Prominent Chinese cartoonist Wang Liming hopes to start a new life in Japan, saying he is afraid his safety will be threatened if he returns to his home country amid intensifying restrictions there on freedom of expression.
Wang, known as “Rebel Pepper,” has grown to prominence via social media networks since uploading sarcastic and critical works about Chinese politics in 2009. The 41-year-old has about 1 million followers on the Chinese micro-blogging site Weibo.
During a trip to Japan that began in May, his first time traveling outside China, Wang released caricatures expressing the courtesy of Japanese and other things that he felt about the country.
A website linked to the People’s Daily, China’s official mouthpiece, then posted a column criticizing Wang as a pro-Japan traitor on Aug. 18, and the column was picked up by several other Chinese websites within a few hours.
Wang was subsequently ousted from social media, with his Weibo account becoming inaccessible. He received a number of emails threatening death if he returned to China, and he eventually gave up on returning to China.
“I thought I’d be detained at the airport after my arrival and felt fear for my physical safety,” Wang said, adding that he was also worried about the safety of his wife, who was accompanying him.
Experts say Chinese President Xi Jinping’s administration sees a threat in the freedom of speech that can be found in cyberspace. Shortly after his government’s launch in March 2013, Xi set up seven “bottom line” rules prohibiting criticism of socialism.
Authorities have been shutting down websites that cover social issues and detaining the bloggers who run them in an effort to control the opinions that are being expressed online.
Wang was no exception.
He has received a number of warnings about his cartoons and was detained and subjected to a midnight raid by authorities after he took up issues considered sensitive by China’s Communist Party, such as the Senkaku Islands dispute between Japan and China and pro-democracy demonstrations in Hong Kong.
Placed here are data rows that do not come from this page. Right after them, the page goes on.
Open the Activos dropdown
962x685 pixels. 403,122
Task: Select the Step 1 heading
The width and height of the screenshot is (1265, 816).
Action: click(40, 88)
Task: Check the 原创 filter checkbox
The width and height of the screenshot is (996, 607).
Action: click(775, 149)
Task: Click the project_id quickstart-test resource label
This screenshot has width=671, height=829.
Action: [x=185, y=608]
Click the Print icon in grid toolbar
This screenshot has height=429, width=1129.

“Their way of taking away people’s freedom of expression and persecuting them for one-sided reasons suggest a return to the Cultural Revolution period” from 1966 to 1976, Wang said.
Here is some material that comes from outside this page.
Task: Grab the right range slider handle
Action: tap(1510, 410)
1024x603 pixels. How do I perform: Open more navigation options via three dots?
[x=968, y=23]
“I realized how wonderful freedom is while in Japan,” he said. “I wonder why (I have to be called) a traitor for conveying my thoughts on Japan. We’re not allowed even to make a joke about the government and bureaucrats. I’m pessimistic about the future of China.”
Wang has obtained a post as a researcher at a university in the Kanto region with the help of his supporters. He has begun studying Japanese and has been working on new cartoons.